(EXERCISE GOAL):
From the listing, collect all lines containing the word "checkbox".

(DATA FOR THE TASK):
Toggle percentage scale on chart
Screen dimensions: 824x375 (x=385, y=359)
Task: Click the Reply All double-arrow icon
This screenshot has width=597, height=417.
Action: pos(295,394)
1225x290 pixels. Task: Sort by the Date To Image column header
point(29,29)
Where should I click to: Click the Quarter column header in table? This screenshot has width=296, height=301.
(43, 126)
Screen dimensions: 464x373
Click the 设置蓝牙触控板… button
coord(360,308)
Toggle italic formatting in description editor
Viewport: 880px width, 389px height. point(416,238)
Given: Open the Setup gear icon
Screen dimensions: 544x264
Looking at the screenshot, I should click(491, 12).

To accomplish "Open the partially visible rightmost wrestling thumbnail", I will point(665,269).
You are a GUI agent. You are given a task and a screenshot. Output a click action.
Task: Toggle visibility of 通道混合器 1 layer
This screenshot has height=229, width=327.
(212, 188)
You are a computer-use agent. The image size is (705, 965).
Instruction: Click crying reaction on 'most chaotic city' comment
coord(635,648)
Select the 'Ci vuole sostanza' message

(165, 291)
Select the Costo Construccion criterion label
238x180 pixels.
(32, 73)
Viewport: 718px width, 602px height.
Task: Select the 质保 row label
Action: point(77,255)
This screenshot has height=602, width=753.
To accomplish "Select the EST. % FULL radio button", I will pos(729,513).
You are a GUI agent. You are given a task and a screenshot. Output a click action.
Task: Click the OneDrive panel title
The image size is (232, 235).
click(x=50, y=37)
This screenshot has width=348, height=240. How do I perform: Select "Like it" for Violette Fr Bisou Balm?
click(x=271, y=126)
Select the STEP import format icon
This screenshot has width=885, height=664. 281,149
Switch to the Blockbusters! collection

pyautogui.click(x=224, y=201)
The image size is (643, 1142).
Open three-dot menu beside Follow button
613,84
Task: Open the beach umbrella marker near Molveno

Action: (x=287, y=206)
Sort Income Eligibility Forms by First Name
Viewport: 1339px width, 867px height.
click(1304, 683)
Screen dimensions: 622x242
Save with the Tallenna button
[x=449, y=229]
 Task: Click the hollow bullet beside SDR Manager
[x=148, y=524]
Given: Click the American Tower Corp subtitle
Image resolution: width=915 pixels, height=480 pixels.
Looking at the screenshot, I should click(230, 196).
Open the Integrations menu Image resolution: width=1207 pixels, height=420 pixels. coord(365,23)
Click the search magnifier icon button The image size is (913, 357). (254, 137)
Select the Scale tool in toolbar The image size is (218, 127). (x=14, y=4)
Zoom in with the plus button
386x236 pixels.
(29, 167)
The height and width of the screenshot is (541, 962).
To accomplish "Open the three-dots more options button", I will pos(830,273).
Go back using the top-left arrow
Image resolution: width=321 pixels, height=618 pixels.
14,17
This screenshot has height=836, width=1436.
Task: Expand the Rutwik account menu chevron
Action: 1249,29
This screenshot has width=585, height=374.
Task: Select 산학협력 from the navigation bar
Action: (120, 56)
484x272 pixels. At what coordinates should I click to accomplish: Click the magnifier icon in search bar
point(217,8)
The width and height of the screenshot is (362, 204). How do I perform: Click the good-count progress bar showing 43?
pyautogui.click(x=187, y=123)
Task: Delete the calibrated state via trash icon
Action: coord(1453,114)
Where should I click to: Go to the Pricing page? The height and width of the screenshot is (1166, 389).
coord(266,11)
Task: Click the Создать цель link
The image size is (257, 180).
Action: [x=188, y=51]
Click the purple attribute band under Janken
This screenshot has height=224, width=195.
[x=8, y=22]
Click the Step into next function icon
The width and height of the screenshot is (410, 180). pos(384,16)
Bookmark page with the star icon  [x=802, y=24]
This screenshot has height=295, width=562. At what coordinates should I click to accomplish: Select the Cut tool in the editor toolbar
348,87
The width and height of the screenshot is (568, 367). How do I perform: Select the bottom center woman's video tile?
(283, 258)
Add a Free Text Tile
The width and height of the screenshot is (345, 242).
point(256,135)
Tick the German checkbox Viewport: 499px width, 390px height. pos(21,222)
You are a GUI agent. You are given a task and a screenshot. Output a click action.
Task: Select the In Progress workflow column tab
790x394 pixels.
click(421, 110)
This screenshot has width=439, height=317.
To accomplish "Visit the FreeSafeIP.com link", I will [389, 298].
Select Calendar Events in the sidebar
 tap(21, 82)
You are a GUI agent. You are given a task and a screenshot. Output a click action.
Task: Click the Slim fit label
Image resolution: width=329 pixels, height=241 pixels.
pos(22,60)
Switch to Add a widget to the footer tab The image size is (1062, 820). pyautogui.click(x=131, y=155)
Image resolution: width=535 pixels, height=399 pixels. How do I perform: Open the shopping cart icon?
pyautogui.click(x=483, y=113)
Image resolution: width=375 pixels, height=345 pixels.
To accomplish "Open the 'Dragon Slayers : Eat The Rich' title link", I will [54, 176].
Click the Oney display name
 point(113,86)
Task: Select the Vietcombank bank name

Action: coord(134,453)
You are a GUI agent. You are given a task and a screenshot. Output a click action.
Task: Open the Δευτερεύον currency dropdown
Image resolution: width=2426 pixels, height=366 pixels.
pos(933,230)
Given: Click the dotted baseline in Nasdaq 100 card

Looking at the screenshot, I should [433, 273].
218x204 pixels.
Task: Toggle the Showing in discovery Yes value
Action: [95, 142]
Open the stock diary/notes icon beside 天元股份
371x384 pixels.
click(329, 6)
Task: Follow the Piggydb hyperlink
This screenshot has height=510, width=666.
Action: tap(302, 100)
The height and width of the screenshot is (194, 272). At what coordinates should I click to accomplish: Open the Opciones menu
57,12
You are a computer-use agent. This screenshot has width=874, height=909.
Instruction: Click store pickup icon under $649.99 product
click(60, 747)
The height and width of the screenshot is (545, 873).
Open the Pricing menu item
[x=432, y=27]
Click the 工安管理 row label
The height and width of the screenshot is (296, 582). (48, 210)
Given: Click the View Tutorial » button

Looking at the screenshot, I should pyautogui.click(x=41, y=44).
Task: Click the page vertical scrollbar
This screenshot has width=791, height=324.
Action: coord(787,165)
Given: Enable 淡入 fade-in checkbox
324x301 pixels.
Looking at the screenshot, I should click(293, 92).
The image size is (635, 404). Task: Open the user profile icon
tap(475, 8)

(EXERCISE OUTPUT):
Tick the German checkbox Viewport: 499px width, 390px height. pos(21,222)
Given: Enable 淡入 fade-in checkbox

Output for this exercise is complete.